This film uncovers a buried treasure of work by a pioneer of film in the silent era, Nell Shipman. This is a compelling story; an unadulterated tale of adventure about a woman who rewrote the rules of filmmaking. She paved the way for independent voices, particularly female voices, and set the standards for nude scenes as well as the practice for including participation of animals.
Deep in the Idaho wilderness, she wrote, directed and starred in her own film, tended her own zoo to ensure the humane treatment of her animal performers and risked her own life to perform daring stunts. In 1923 she released The Grubstake and shocked audiences with the audacity and artistic integrity of the nude scene.

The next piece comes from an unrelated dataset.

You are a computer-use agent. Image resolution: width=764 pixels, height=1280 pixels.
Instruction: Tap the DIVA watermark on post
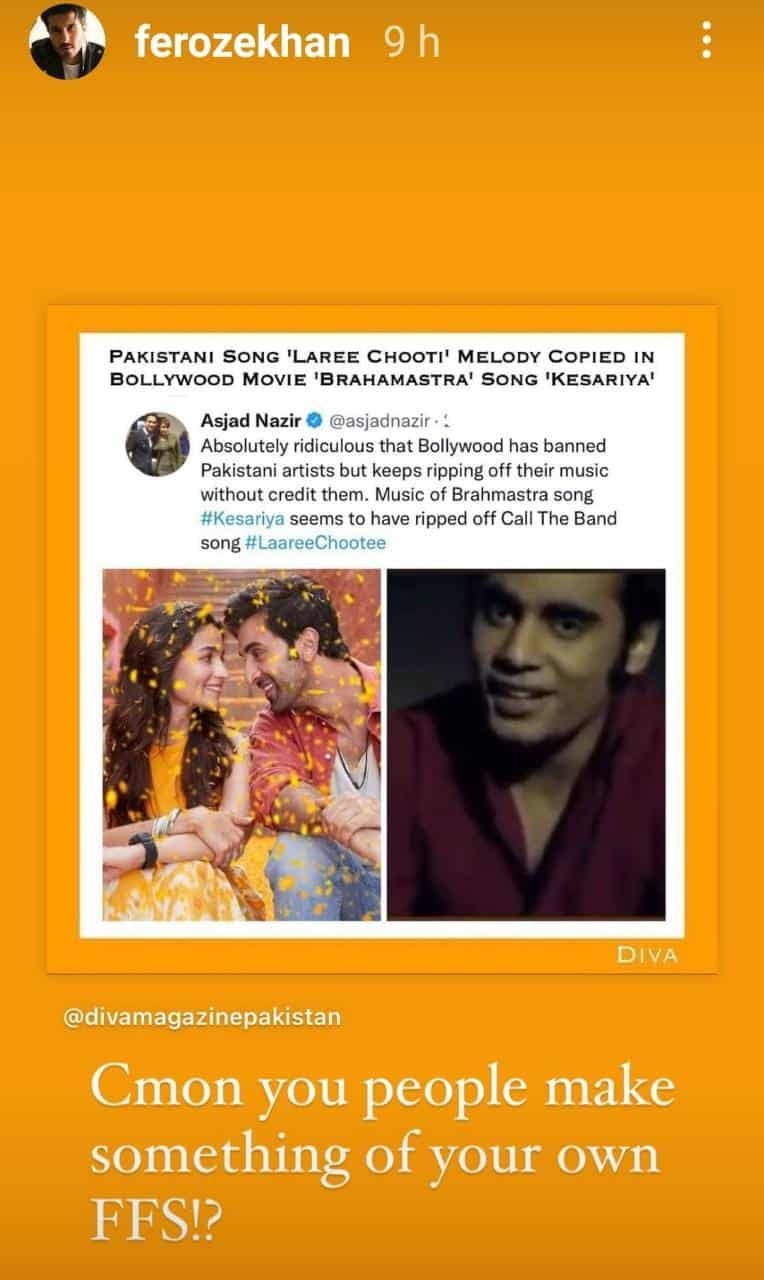point(646,955)
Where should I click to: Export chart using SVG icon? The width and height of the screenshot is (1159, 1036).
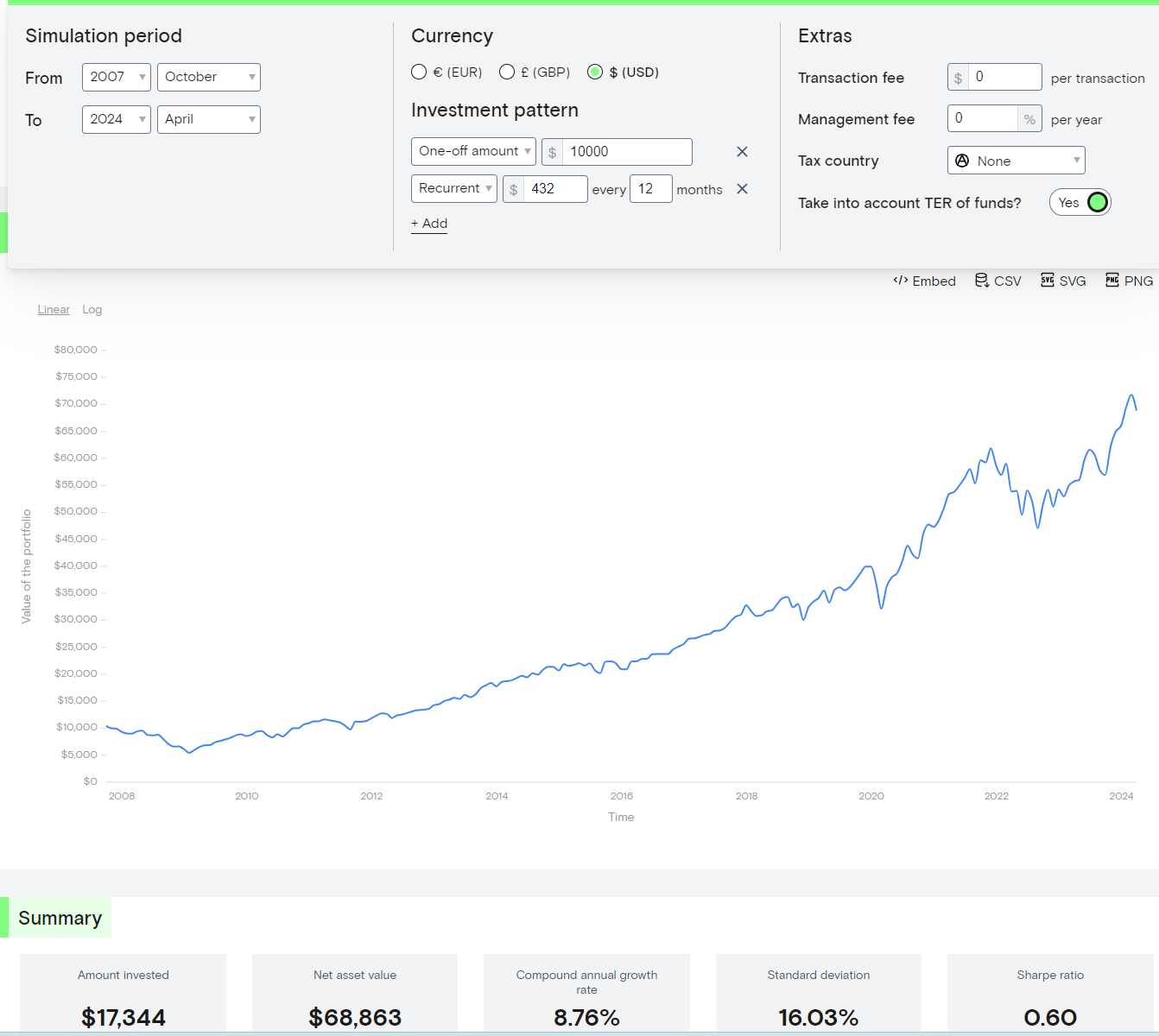pos(1047,280)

The documentary focuses on the unorthodox genius and gutsy “sourdough” spirit that fuelled Nell’s creativity and infused her work with unmistakable passion. In the book Silent Women: Pioneers of Cinema, which chronicles the work of numerous other female filmmakers whose contribution to film history has been thus far sorely neglected, director, Karen Day, talks about Nell’s work and the making of the documentary. The book will be launched at the Australian premiere screening and available to purchase.
Presented by Human Rights and Animal Ethics Network, The University of Melbourne
Girl from God’s Country
The unique contribution of Nell Shipman to the era of silent cinema is beautifully recorded in this charming documentary. Nell’s bravery and determination to maintain her independence from the emerging studio system is shown through a plethora of archival material, interviews with family members and experts in the field. This story will change the way you think about how women worked in the film industry and their true place in the history of film. According to this documentary, this is a history that warrants some serious reconsideration.